Thursday 15 March 2012

Must go...

Voices...they are to loud...the quiet didn't help...can no longer stop self...

Rogue pawn. Must be destroyed. Must not be on the Board.

Michigan.

Goodbye.









Thankyou everybody.

Tuesday 6 March 2012

Feeling fine...

Sorry about not posting but...I'm just so happy. The voices are gone, my mind is at peace...my body is still 'transformed' but hell, I don't care.

The peaceful quiet is so wonderful... did you know theres this thing called the quiet that has its own cult? They're pretty nice people, they take care of the quiet, they stop it from accidently ridding us humans of existence...my mind is at peace because of this wonderful group.

They took me away from the hellish nightmare that I was spiralling down and now I am feeling awesome again. Thankyou.

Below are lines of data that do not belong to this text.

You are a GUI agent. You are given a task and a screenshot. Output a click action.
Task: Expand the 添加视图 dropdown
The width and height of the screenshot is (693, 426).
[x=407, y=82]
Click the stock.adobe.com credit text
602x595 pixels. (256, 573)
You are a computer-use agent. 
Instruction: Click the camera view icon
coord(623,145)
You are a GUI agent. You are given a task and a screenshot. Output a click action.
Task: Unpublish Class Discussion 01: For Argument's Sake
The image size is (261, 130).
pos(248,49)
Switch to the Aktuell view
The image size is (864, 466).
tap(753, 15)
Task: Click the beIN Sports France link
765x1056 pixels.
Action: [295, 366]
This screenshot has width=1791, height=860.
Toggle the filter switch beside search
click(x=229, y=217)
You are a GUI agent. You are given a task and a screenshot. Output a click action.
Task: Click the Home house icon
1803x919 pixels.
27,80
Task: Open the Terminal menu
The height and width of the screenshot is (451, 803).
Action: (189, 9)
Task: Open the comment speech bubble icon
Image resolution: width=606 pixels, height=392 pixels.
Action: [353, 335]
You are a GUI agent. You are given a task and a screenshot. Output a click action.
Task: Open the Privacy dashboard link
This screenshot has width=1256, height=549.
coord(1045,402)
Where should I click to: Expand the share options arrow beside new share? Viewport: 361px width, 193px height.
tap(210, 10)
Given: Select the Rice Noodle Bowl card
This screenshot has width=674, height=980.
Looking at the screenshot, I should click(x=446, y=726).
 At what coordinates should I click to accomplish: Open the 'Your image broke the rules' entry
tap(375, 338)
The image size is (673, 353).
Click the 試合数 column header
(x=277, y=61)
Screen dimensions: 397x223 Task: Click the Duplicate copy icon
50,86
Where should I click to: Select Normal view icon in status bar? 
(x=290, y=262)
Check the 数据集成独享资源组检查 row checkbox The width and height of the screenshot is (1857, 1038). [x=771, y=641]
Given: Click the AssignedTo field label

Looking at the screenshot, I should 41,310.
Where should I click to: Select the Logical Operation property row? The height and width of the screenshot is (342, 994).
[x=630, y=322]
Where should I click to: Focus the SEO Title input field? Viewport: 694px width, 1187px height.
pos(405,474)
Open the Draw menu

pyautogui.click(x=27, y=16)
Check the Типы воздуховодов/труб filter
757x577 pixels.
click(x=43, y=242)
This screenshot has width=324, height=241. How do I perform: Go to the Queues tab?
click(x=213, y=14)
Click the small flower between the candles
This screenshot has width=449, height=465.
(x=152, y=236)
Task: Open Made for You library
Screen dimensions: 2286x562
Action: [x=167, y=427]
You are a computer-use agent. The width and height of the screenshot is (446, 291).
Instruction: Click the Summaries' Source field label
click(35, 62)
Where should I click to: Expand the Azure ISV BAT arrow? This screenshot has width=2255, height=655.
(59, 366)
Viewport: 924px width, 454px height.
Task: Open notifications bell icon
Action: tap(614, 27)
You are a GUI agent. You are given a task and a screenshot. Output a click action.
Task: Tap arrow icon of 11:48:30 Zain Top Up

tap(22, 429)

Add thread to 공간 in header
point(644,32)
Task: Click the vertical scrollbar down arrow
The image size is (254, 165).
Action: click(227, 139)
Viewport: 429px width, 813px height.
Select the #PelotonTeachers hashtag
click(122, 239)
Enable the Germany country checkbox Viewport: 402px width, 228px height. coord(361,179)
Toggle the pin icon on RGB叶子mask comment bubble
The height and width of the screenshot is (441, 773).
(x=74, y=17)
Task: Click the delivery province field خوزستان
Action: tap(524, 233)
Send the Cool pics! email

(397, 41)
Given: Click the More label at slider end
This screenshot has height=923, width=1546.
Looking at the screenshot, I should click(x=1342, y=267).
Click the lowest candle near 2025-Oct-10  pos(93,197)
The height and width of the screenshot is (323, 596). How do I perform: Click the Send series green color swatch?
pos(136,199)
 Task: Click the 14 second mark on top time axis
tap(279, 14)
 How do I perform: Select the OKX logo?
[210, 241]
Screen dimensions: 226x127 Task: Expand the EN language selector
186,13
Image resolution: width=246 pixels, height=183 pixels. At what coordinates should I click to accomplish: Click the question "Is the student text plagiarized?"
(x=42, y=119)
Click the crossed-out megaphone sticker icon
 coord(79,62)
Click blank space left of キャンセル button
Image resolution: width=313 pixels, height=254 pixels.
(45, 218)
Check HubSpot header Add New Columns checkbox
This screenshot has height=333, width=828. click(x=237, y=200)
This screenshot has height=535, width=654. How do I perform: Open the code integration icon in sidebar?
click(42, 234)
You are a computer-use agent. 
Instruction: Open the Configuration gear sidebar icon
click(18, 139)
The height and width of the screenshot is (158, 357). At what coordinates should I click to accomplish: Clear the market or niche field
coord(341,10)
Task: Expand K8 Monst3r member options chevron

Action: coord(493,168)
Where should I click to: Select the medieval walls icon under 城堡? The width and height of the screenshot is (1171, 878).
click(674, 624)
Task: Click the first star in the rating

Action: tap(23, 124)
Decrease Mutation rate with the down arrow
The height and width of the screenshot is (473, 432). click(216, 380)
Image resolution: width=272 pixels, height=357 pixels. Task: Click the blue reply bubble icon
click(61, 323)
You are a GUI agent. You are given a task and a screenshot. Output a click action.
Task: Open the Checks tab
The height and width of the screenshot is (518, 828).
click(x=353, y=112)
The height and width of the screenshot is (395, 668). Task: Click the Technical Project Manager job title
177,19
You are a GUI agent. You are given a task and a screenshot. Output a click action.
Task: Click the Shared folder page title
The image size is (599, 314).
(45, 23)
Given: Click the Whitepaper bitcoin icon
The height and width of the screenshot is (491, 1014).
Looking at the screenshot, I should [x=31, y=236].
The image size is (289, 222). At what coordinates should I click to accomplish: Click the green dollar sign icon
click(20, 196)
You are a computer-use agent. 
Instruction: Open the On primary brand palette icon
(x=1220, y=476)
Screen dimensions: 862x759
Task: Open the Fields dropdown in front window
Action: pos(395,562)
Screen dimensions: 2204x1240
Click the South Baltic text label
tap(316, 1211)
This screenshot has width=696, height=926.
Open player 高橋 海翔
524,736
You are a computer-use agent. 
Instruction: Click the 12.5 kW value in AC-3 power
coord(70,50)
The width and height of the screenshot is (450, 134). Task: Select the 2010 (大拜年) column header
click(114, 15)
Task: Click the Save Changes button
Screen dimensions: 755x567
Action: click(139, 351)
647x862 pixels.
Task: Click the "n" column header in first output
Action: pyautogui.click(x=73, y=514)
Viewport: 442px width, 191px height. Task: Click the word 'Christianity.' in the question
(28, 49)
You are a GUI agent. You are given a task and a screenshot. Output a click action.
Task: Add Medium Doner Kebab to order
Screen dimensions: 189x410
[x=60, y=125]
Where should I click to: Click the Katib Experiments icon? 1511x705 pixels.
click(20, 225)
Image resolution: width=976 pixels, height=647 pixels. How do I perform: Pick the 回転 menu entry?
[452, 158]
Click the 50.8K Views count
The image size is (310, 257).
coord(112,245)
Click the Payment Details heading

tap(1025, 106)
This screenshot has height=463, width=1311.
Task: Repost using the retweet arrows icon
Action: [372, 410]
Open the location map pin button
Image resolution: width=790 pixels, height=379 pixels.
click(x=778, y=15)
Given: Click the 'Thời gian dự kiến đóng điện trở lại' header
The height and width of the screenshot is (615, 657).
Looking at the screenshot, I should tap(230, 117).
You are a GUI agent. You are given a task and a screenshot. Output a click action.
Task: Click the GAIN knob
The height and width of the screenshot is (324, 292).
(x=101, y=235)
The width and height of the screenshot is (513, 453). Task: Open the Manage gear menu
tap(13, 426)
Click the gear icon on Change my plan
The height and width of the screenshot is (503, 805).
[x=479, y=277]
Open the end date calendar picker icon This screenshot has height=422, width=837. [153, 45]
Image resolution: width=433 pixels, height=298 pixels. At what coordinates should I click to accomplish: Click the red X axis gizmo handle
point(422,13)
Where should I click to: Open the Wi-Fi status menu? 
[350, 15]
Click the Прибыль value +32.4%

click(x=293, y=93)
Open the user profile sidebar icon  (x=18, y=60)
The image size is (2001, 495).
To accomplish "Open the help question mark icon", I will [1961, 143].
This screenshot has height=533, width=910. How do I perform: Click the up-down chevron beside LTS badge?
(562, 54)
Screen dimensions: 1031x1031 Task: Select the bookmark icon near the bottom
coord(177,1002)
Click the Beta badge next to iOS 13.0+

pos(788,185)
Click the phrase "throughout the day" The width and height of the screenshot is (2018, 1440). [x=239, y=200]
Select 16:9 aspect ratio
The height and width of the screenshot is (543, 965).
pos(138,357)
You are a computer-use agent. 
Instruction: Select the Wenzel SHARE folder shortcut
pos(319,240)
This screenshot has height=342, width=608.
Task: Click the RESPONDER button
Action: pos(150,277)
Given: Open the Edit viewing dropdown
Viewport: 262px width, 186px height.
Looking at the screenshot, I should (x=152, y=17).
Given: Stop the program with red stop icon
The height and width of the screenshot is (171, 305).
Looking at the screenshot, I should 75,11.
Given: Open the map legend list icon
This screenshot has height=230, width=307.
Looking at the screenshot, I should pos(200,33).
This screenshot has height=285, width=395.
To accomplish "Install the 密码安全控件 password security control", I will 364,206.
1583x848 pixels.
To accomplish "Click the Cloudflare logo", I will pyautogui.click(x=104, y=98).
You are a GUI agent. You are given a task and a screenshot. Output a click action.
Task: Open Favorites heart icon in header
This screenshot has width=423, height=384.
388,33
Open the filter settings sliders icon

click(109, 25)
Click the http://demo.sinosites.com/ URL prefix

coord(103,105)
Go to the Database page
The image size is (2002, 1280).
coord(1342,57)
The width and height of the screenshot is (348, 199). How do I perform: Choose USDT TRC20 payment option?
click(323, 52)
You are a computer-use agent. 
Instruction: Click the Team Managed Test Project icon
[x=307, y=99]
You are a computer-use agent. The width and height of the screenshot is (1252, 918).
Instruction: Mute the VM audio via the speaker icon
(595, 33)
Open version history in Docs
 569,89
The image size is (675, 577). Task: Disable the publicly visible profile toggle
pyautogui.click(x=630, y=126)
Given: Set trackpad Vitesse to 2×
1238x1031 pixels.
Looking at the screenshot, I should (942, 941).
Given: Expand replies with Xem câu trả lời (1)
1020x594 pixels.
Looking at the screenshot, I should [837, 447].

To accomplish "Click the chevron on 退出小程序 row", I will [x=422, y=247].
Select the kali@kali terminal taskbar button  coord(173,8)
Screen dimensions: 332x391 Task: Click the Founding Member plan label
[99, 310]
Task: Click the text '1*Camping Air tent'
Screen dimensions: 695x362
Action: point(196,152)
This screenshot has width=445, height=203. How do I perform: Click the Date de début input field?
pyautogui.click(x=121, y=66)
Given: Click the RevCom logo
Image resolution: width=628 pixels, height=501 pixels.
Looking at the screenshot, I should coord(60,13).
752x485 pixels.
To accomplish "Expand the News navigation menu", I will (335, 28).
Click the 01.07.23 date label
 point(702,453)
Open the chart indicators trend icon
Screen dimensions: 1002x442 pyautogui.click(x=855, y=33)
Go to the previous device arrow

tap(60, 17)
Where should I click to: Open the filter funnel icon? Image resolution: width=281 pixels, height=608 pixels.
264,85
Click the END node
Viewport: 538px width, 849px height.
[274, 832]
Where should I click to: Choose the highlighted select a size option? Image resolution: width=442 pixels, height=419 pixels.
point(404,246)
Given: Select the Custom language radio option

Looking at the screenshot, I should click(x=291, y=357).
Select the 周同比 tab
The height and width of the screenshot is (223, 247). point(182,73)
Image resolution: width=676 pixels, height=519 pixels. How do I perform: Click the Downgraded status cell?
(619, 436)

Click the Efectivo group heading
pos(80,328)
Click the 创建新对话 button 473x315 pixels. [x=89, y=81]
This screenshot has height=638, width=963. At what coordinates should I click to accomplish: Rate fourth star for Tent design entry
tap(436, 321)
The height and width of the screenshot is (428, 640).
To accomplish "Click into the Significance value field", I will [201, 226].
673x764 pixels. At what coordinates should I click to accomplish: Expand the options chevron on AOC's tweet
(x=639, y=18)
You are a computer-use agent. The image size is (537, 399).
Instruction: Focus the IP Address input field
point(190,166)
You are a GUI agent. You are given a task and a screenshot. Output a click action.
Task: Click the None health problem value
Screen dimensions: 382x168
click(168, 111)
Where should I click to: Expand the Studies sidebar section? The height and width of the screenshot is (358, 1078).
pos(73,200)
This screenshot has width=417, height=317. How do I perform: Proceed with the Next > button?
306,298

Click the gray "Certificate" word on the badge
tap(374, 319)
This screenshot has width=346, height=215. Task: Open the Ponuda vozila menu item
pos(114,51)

Wanna know some stuff about this cult? They are literally shrouded in silence, I can't hear a thing right now. I think they communicate by reading lips, they follow the quiet entity that is simply just so powerful that it could wipe us all out in seconds readers but its ok...

I think I shall stay here for a while...

BBBBYYYYEEEEEEE

Tuesday 28 February 2012

And this blog just gets completely depressing

A whole new set of razor like of teeth...

My hair is falling out...

I don't know what to do...these voices are to loud...I need help but there is no one here. I am alone. Ever since I read the archive, these voices have started screaming through my mind.

You shouldn't have done that... don't trust them... we are your guides... you are next you are next you are next. We guide you through the time of screams...

I can't even talk normally anymore I can barely muster up a whisper. I haven't spoken to another person in days...I miss the company.

What else is there going on, oh yeah, just killed another person, this time was a little though, rather than the classic stab... I tore their throats out with a single bite.

I guess thats all...I feel like this blog is the only real me.

Someones at the door...yeah yeah voices I'll go deal with them...




We'll be taking Mr. Stevens for a little while.

Chloe is dead...

So, yeah I killed her. I'm so sorry Chloe.

Whats really tearing me inside is kinda hard to explain...its like I want to care but I just don't.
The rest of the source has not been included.